Dönerken ufacık bir suya düştüler. Dize kadar battılar. Su yarpuz
yarpuz koktu. Gece yarpuz koktu. Yıldızlar kıvılcımlandılar. Her bir yer
yarpuza kesti. Küçük su, yıldızlar, uğultulu çam ağaçları, yarpuz yeşili
kokusu...
Keşke Deliyi kandırsak da buraya çeksek.
Cabbar:
Öldürsen yarım adım attıramazsın. İnat.
Durdunun ateşi koskocaman olmuştu. Bir harman yeri kadar yer tüm
yalıma kesmişti. Yalımlar göğe çıkıyordu. Kocaman kütükler çatırdayarak
yanıyordu.
Durdu gülerek ateşin etrafında gidip geliyordu:
Bakın hele şu ateşe. Bu ateşten geçilir mi? Nerde yakılır böyle ateş?
Cabbar:
Keşke yanmasaydı.
Durdu:
Gürül gürül.
Cabbar:
Keşke...
Durdu:
Kes gayrı Cabbar, diye çıkıştı.
Gece orada, ateşin yanında kaldılar. Korkudan hiçbirisini uyku
tutmadı. Durdudan başka. Her birisinin içinde uykuda bastırılıp,
öldürülmek korkusu vardı. Böyle bir korku kimin içine girmişse onu iflah
etmemiştir. Güya üç kişiyi, Recep Çavuşu, Horaliyi, Memedi nöbete dikip,
ötekiler uykuya yattılar. Bir zaman uyumaya çalıştılar. Yattıkları yerde


döndüler durdular. Olmadı. Önce Cabbar kalktı. Ocağın başına bağdaş
kurup oturdu. Onun arkasından ötekiler... Durdu rahat, mışıl mışıl
uyuyordu. Ocağın başında, konuşmadan gözlerini ateşe dikip kaldılar.

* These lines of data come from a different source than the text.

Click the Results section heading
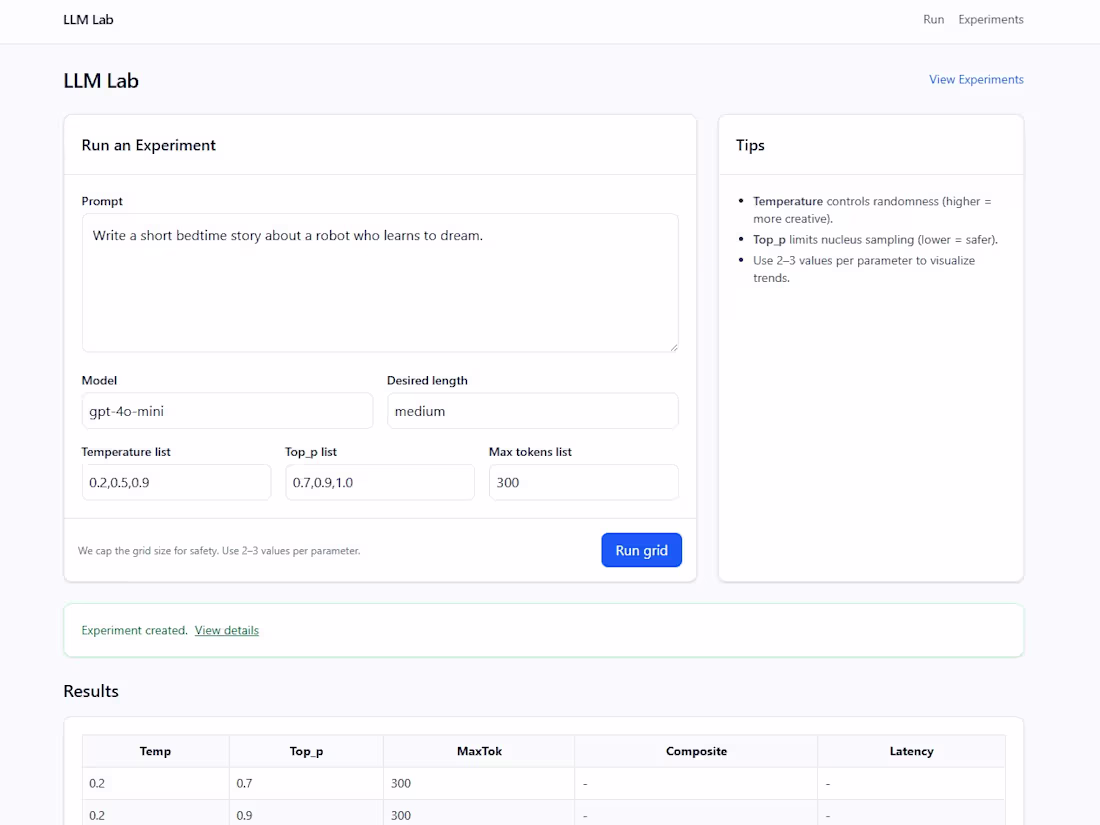The height and width of the screenshot is (825, 1100). pos(90,690)

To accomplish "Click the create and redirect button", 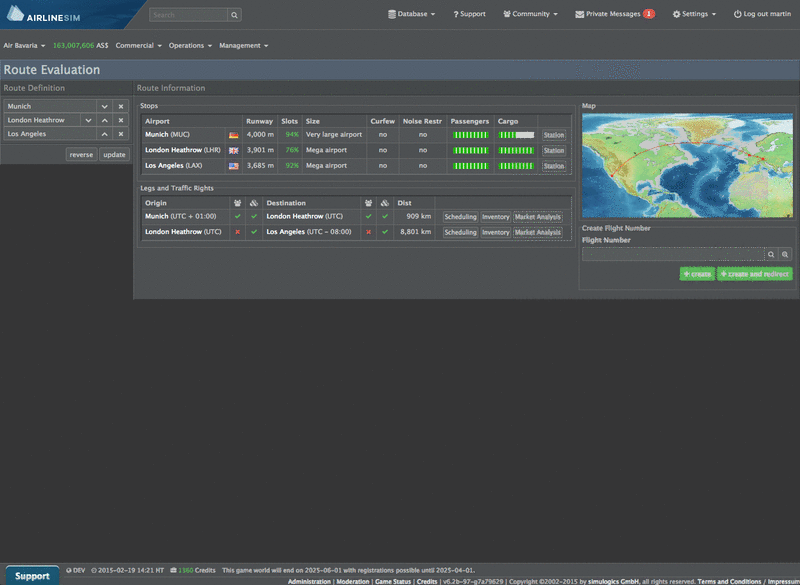I will (x=754, y=273).
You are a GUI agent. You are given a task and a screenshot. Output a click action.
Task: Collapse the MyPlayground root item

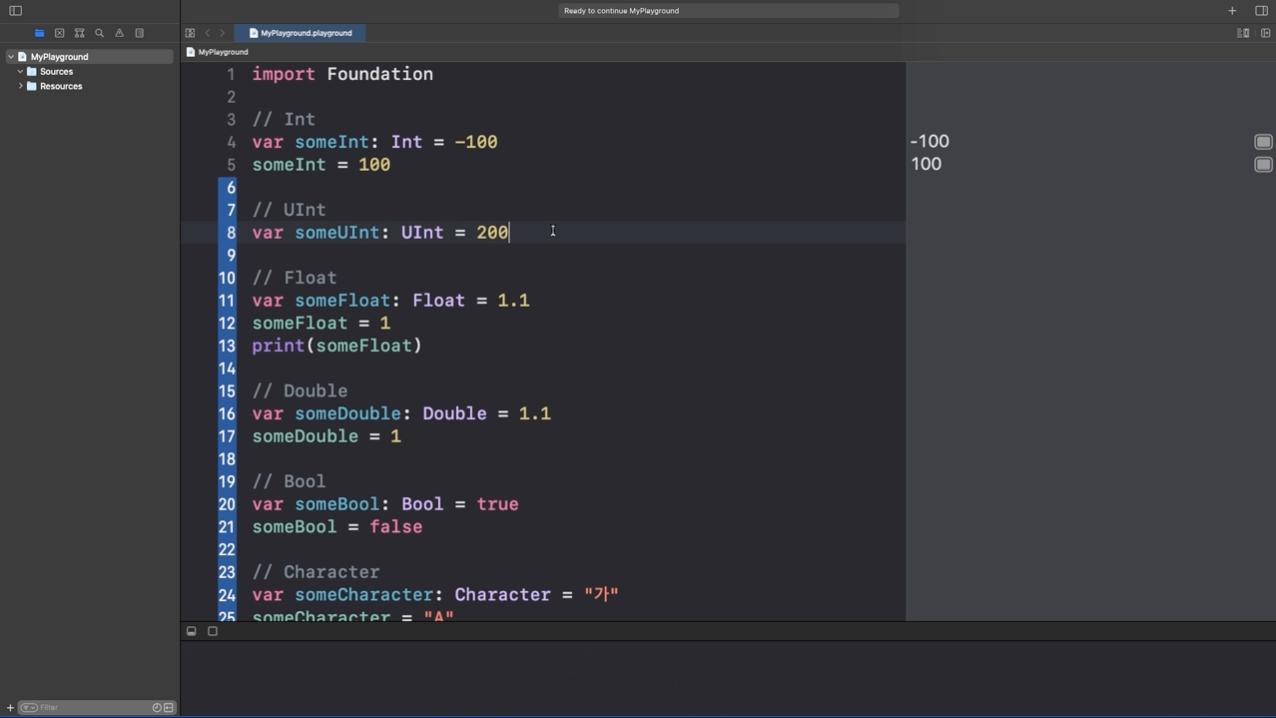point(11,57)
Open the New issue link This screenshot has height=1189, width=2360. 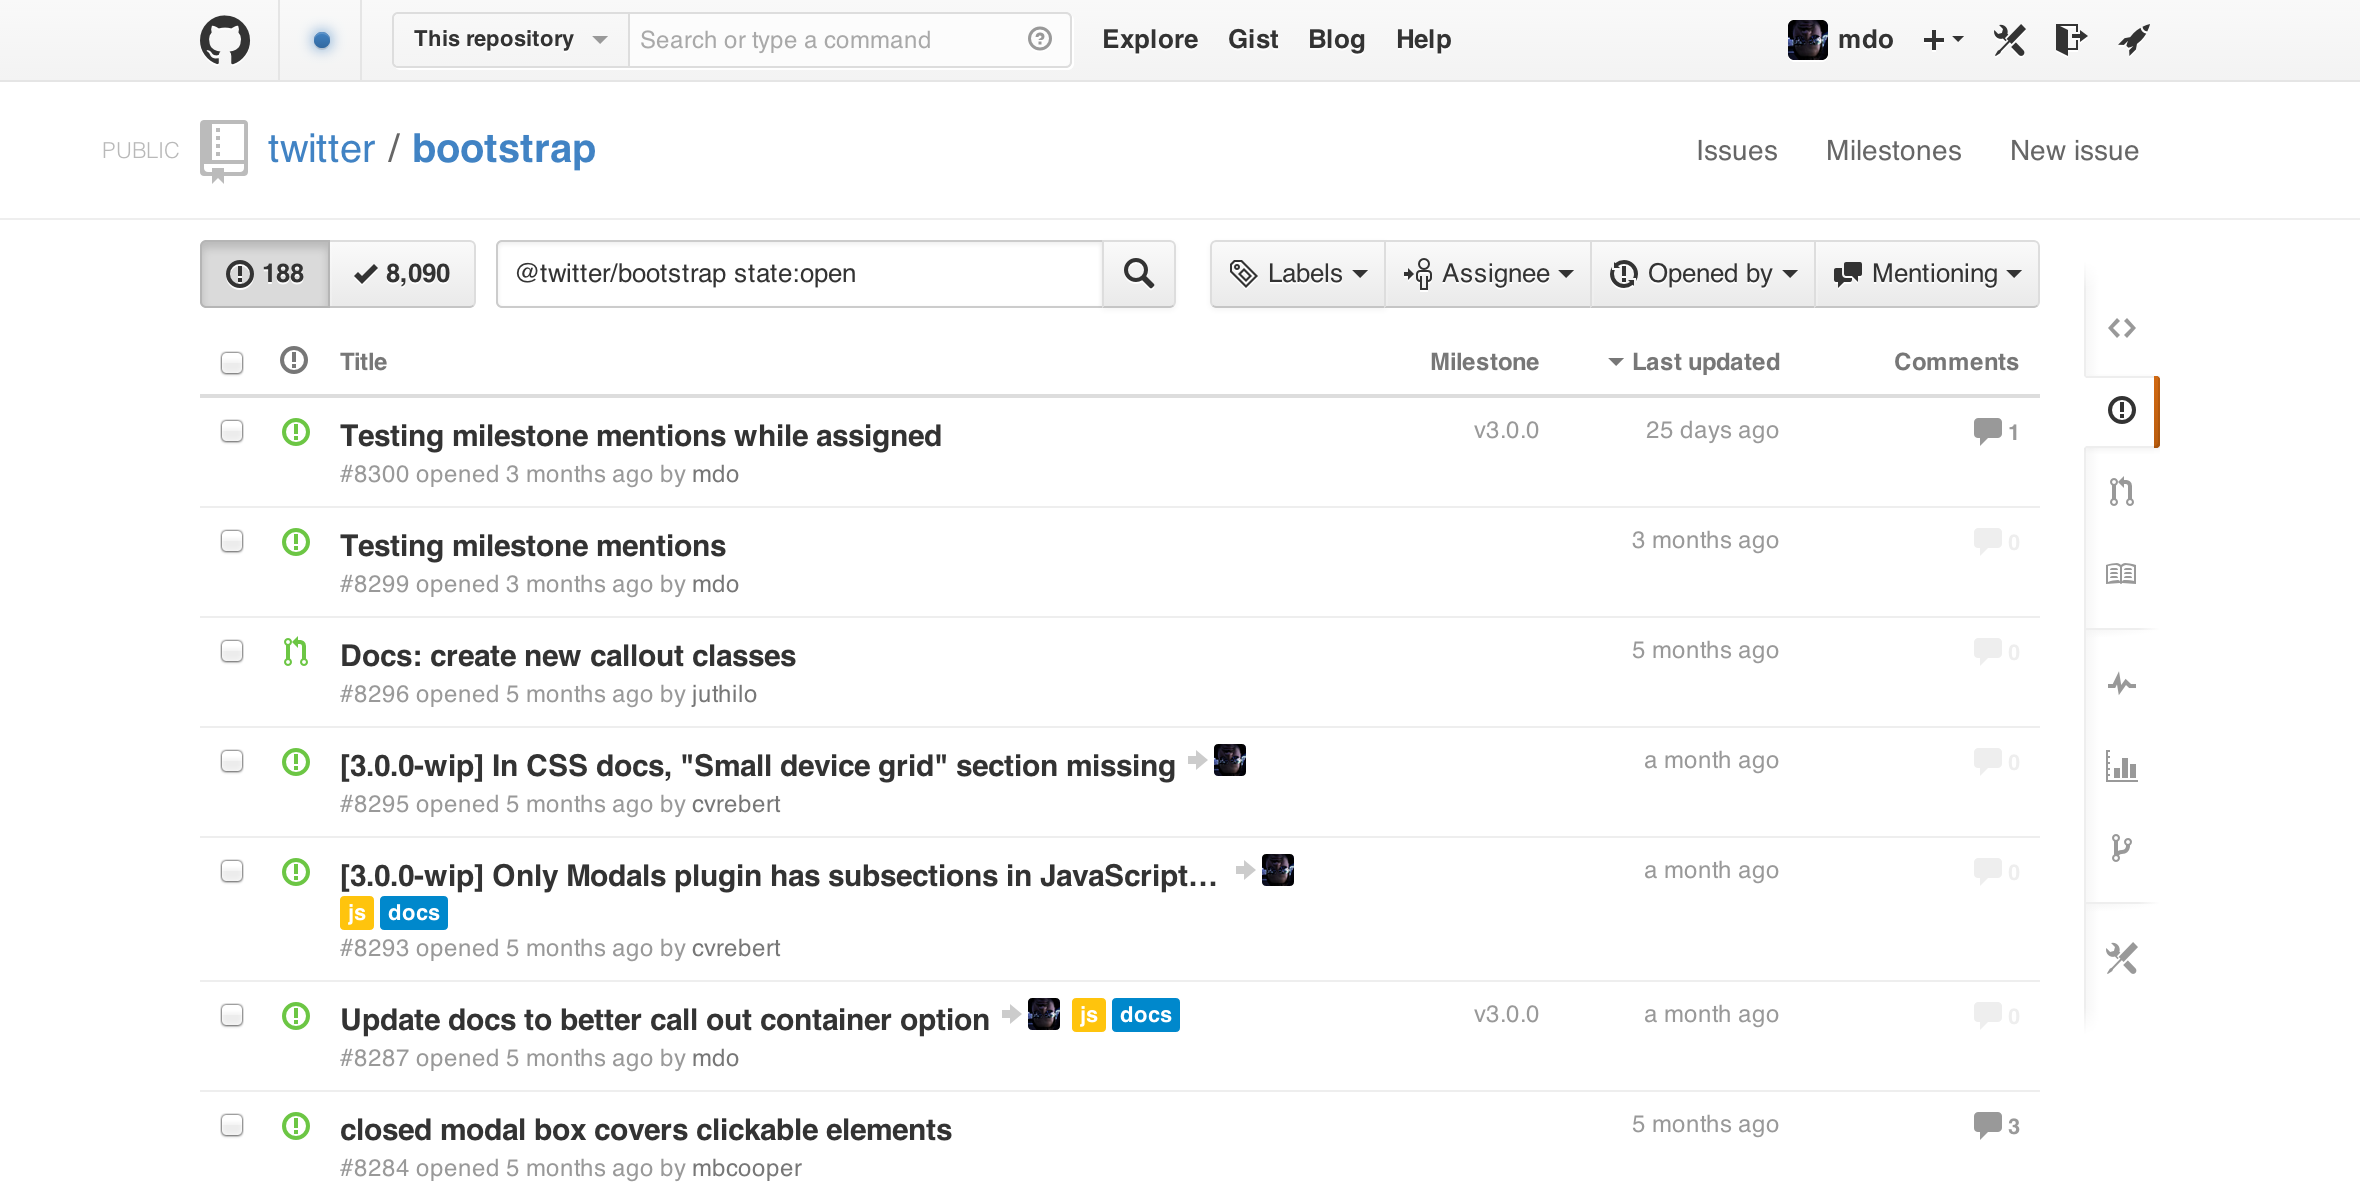click(2074, 150)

Tan yerleri ışırken bir cayırtı başladı. Dört bir taraftan kurşun kum gibi
kaynıyor. Akşamdan beri ha başladı, ha başlayacak diye bekleyip
duruyorlardı. Şaşırmadılar. Ateşin başından kaçıp uzağa siperlendiler.
Memed, kulağının dibinden kurşunlar vınlıyarak geçerken kendisini ancak
bir ağaç köküne atabildi.
Gedikli Asım Çavuşun arka yanı açık kalmış, Memed de tam oraya
düşmüştü. Tüfeği doğrulttu. İçinden kusmak geldi. Sonra indirdi başka
yana sıktı. Kendi kendine güldü:
Çavuş, Çavuş! diye bağırdı. İyi siperlenmemişsin. Yersin kurşunu.
Çavuş farkına vardı. Yanına yönüne kurşun yağıyor. Yeri yer değil. Tam
bu sırada şapkasını kurşun alıp götürüyor.
Ulan, diyor, ulan bir düşersen elime.
Memed:
Bana İnce Memed derler, Çavuş. Sen ancak ölümü geçirirsin eline.
Çoluk çocuğun var. Çekil git Çavuş. Var git işine.
Çavuş:
Çok yazık, diyor.
Kabzayı tutan elini bir kurşun sıyırıyor. Elinden kan sızıyor toprağa.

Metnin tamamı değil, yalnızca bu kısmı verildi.